Reconhecimento é um passo adiante na campanha mundial para acabar com a situação de apatridia no mundo até 2014. Hoje há 10 milhões de pessoas que não possuem nenhuma nacionalidade, 40% delas na Ásia.

Thida Arngee, da etnia Akha, viveu como apátrida até quatro anos atrás, quando obteve a nacionalidade tailandesa. Foto: ACNUR/Roger Arnold
Parabenizando o anúncio da Tailândia de conceder a nacionalidade para mais de 18 mil apátridas nos últimos três anos, o Alto Comissário da ONU para Refugiados (ACNUR) destacou, nesta terça-feira (01), os esforços do país como um passo à frente na campanha global para acabar com a apatridia até 2024.

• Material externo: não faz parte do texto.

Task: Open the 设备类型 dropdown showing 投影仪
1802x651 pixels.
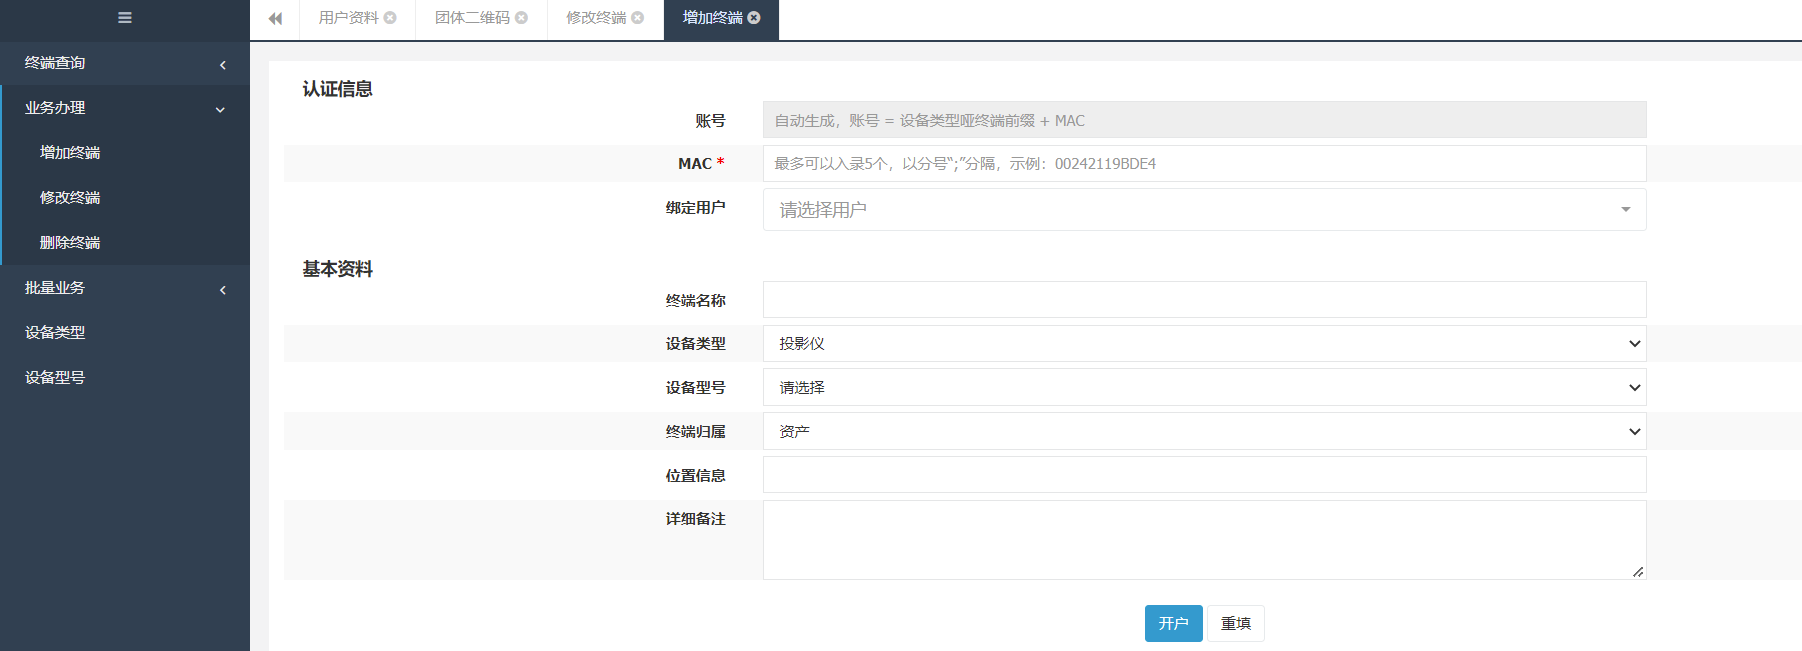Action: (1204, 344)
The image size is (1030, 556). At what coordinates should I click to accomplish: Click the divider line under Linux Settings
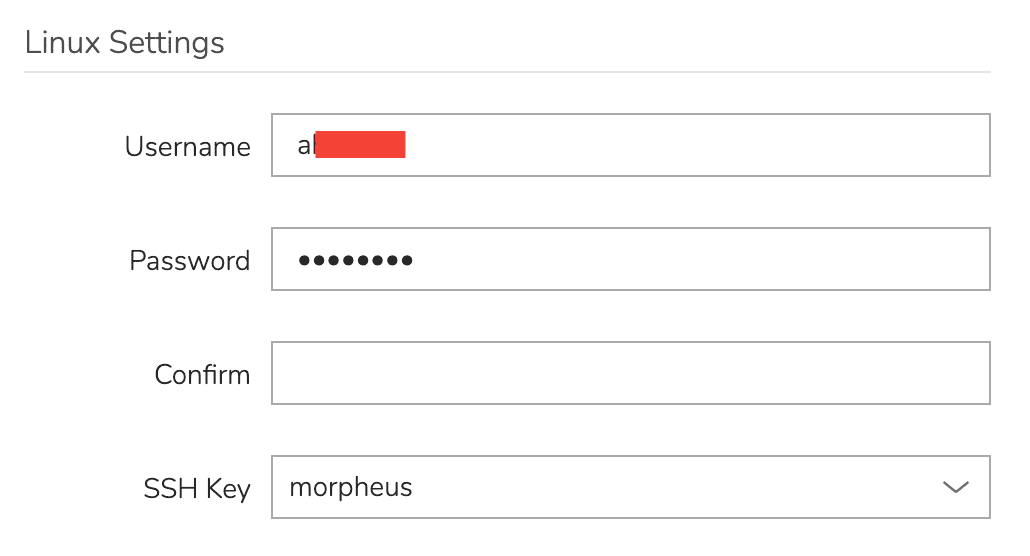coord(507,72)
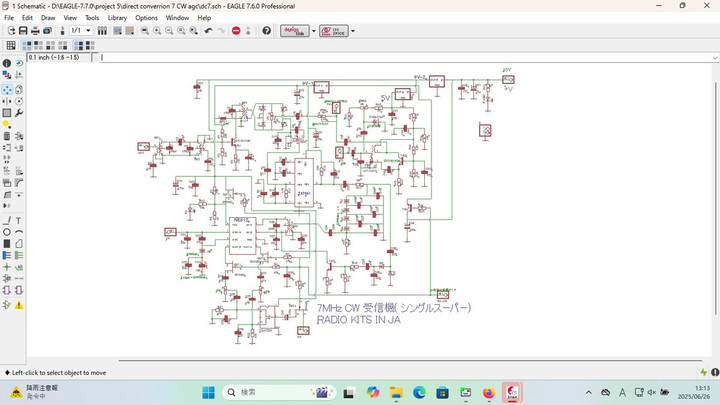Screen dimensions: 720x405
Task: Click into the command line input field
Action: pyautogui.click(x=400, y=57)
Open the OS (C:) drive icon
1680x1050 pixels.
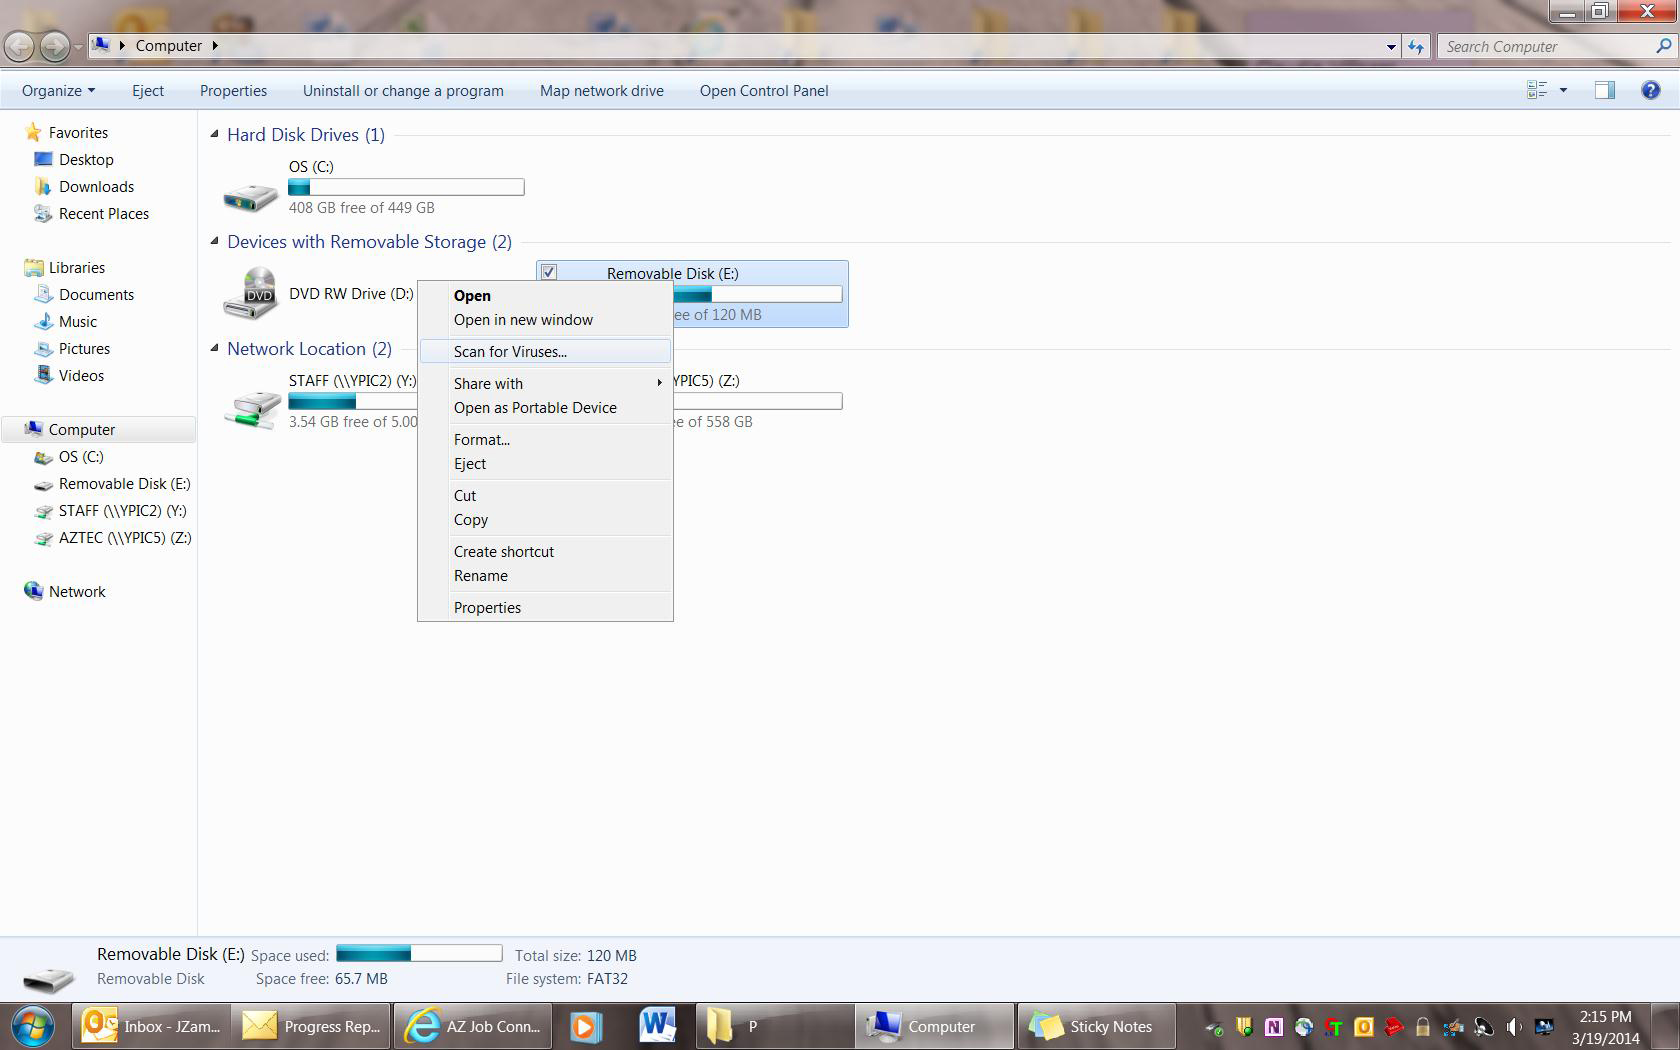pos(250,195)
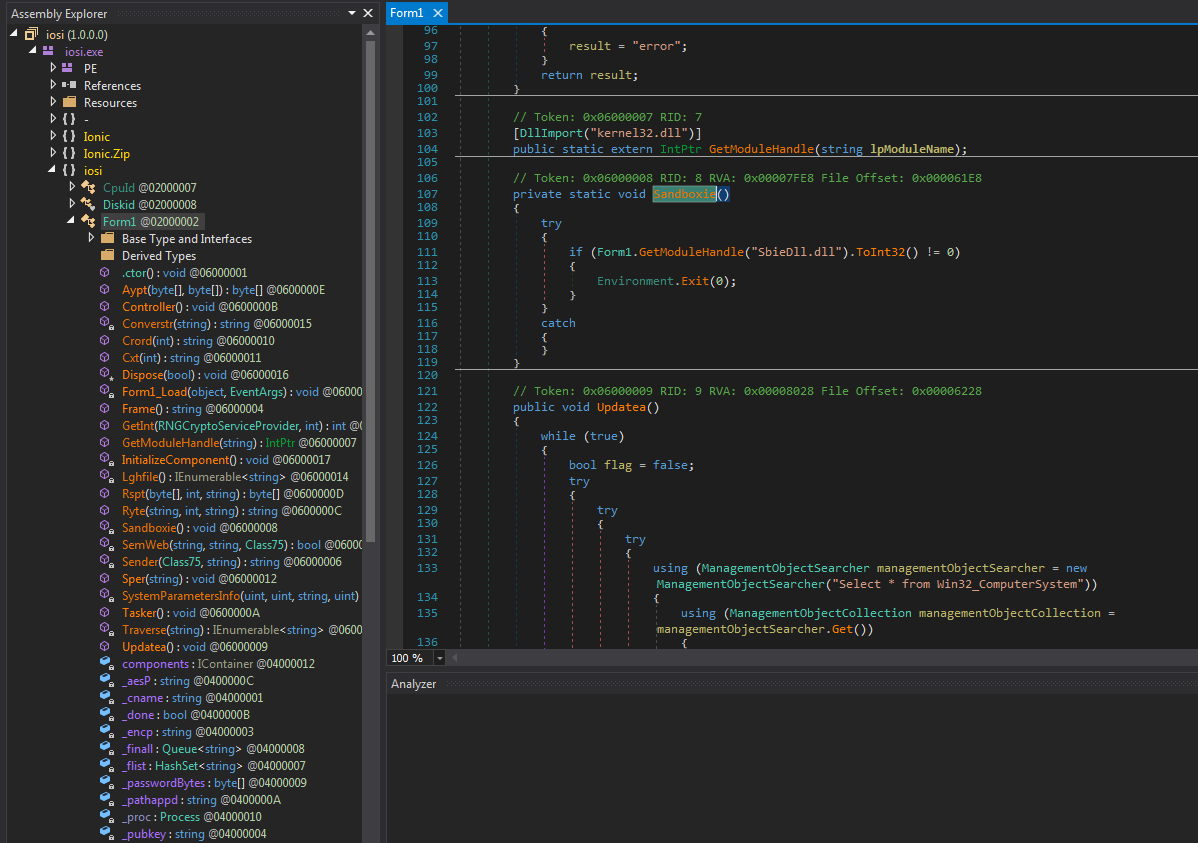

Pessoas apátridas não conseguem desfrutar dos mais básicos direitos humanos, possuem um acesso limitado a bens e serviços, como saúde e educação, e limitadas oportunidades de emprego, segundo o recente relatório divulgado pelo ACNUR.
Hoje há 443.862 pessoas apátridas na Tailândia. Muitos delas são provenientes de tribos montanhosas de áreas remotas e fronteiriças e possuem uma informação limitada sobre como acessar seus direitos e nacionalidade.
O ACNUR vem trabalhando com as autoridades tailandesas para alcançar essas comunidades afetadas e acelerar o processo de inscrição para a obtenção de nacionalidade, incluindo o financiamento de equipes móveis para áreas remotas. A própria princesa Maha Chakri Sirndhom lançou campanhas para garantir que crianças em idade escolar e pessoas vulneráveis tenham acesso aos seus direitos e nacionalidade.
No mundo, hoje, há mais de 10 milhões de pessoas apátridas, sendo que mais de 40% delas vive na Ásia.